The 2010–11 SAFA Second Division season, also known as Vodacom League due to a sponsoring deal, took place in South Africa between the months of September and May. The league is the third tier of South African football, and is divided geographically into 5 divisions in the Coastal Stream and 4 divisions in the Inland Stream.

Coastal Stream

Eastern Cape Province 

Leaving for 2011-12: Young Stars (relegated), Royals (relegated).
Joining for 2011-12: Two promoted teams from SAB Regional League.

Free State Province 

Leaving for 2011-12: Mangaung City (relegated), Harrismith United (relegated).
Joining for 2011-12: Two promoted teams from SAB Regional League.

KwaZulu-Natal Province 

Leaving for 2011-12: Abaqulusi (relegated), Bright Stars (relegated).
Joining for 2011-12: Two promoted teams from SAB Regional League.

Northern Cape Province

Leaving for 2011-12: Kakamas Cosmos (relegated), Amalawus (relegated).
Joining for 2011-12: Two promoted teams from SAB Regional League.

Western Cape Province 

Leaving for 2011-12: Chippa United (promoted), Battswood (relegated), WP United (relegated).
Joining for 2011-12: Hanover Park (relegated), Two promoted teams from SAB Regional League.

Inland Stream

Gauteng Province 

Leaving for 2011-12: Real Barcelona (relegated), Lesedi Shooting Stars (relegated).
Joining for 2011-12: Two promoted teams from SAB Regional League.

Limpopo Province 

Leaving for 2011-12: Karee Young Stars (relegated), Phalaborwa Real Rovers (relegated).
Joining for 2011-12: Super Eagles (promoted), Davhana Shooting Stars (promoted).

Mpumalanga Province 

Leaving for 2011-12: Sivutsa Stars (promoted), Mologadi (relegated), Secunda Stars (relegated).
Joining for 2011-12: Batau (relegated), Two promoted teams from SAB Regional League.

North-West Province 

Leaving for 2011-12: Oxygen (relegated), Mothupi Birds United (relegated).
Joining for 2011-12: Two promoted teams from SAB Regional League.

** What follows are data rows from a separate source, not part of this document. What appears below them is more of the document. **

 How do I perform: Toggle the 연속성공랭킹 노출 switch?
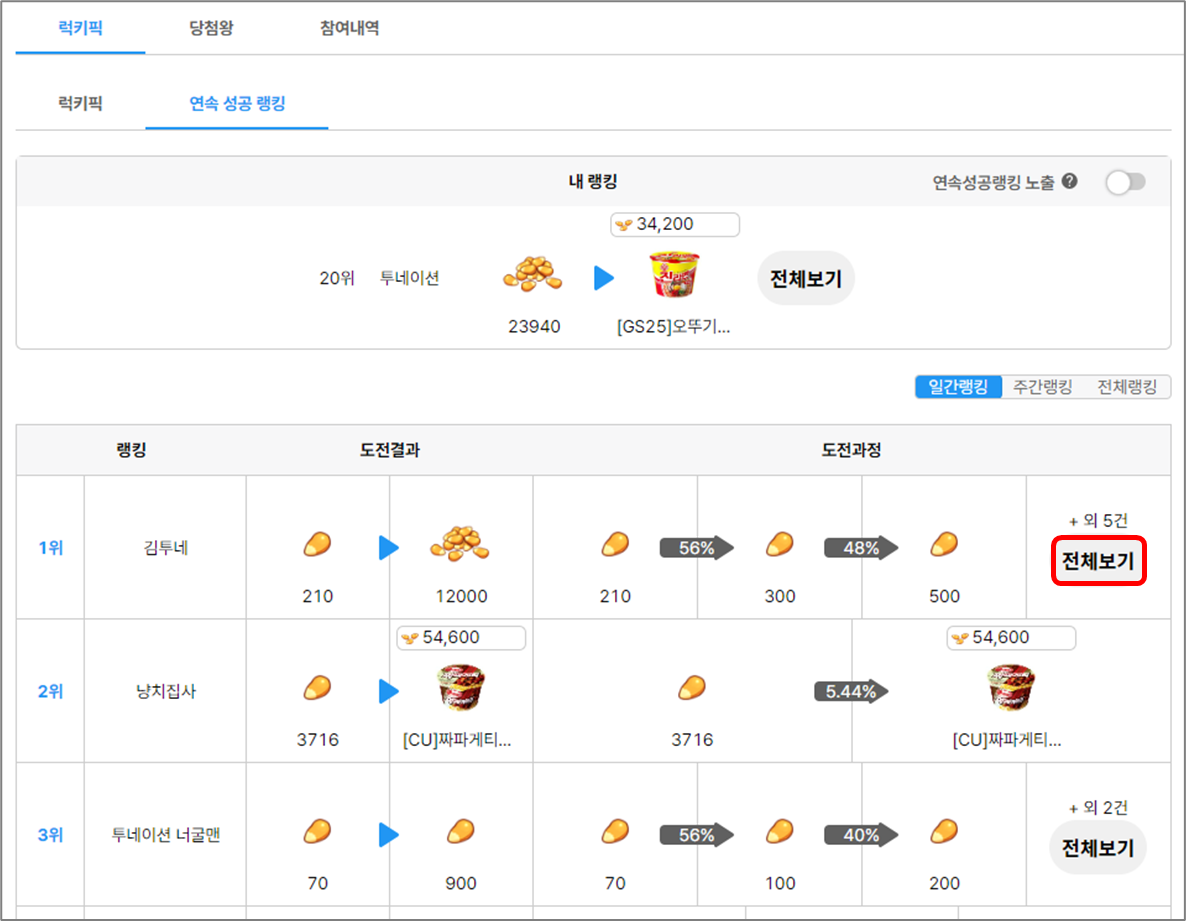[x=1125, y=182]
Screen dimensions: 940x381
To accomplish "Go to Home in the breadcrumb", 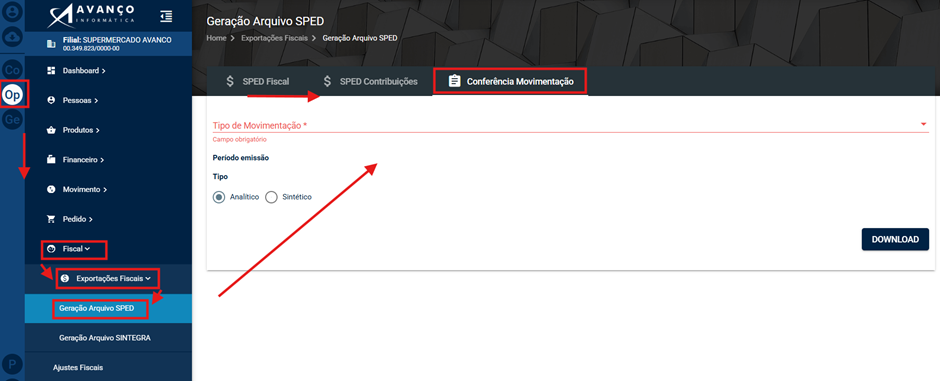I will (x=216, y=38).
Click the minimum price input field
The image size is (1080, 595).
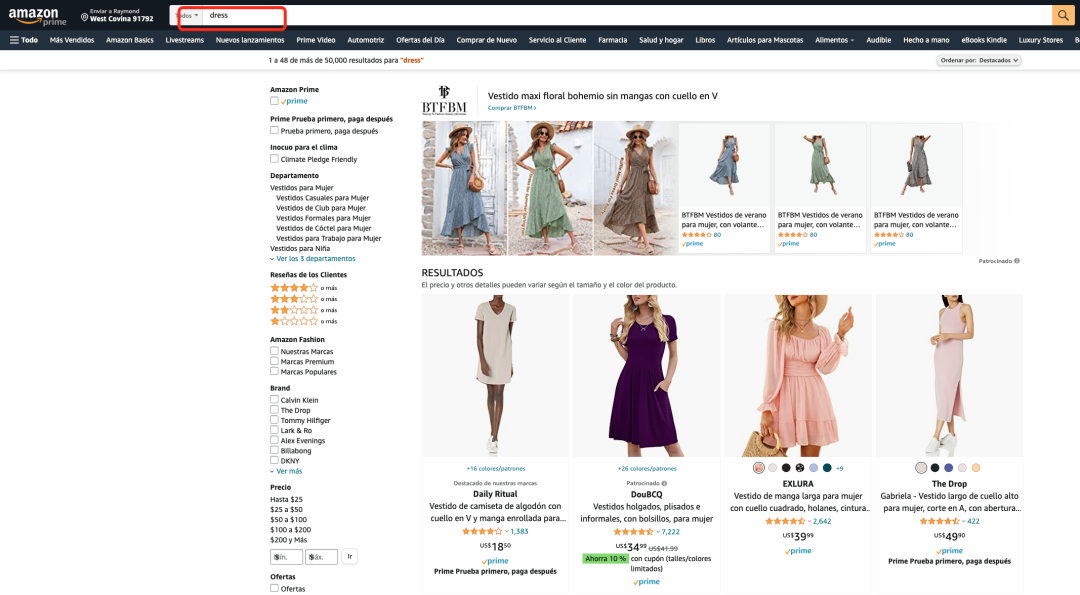point(286,557)
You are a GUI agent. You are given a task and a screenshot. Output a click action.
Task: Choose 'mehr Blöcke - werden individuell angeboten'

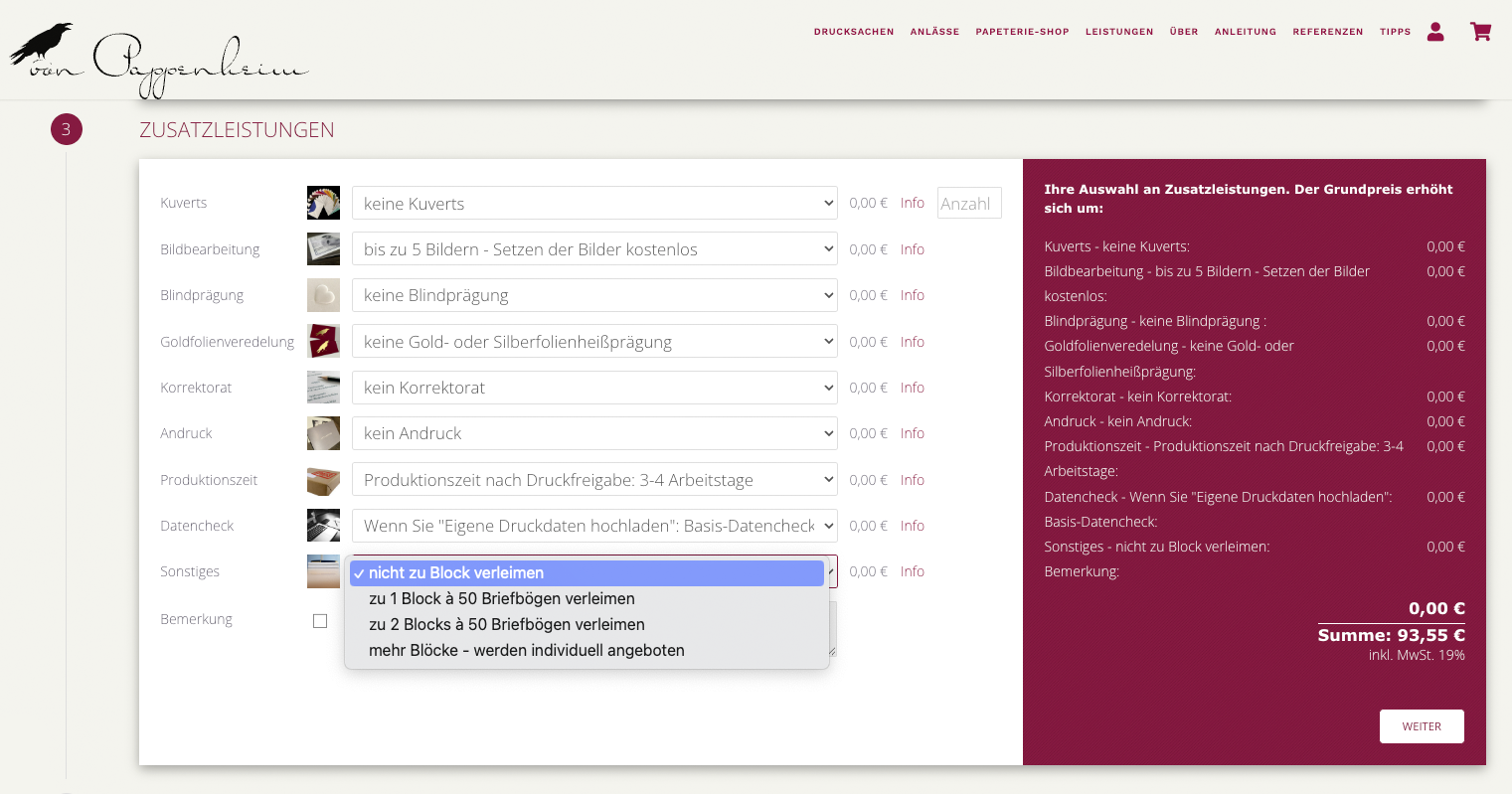tap(527, 651)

Provincial winners decided by appeal cases
The first 4 out of 9 provincial winners, were decided without any appeal case being involved, after the last round of Vodacom League in April 2011. For the other five divisions in Eastern Cape, Northern Cape, Free State, Limpopo and North-West, the provincial winners were only found by 5 June, after the SAFA disciplinary committee and Sports Court had judged one or several appeal cases in each division. The list below summarizes the outcome of all those cases.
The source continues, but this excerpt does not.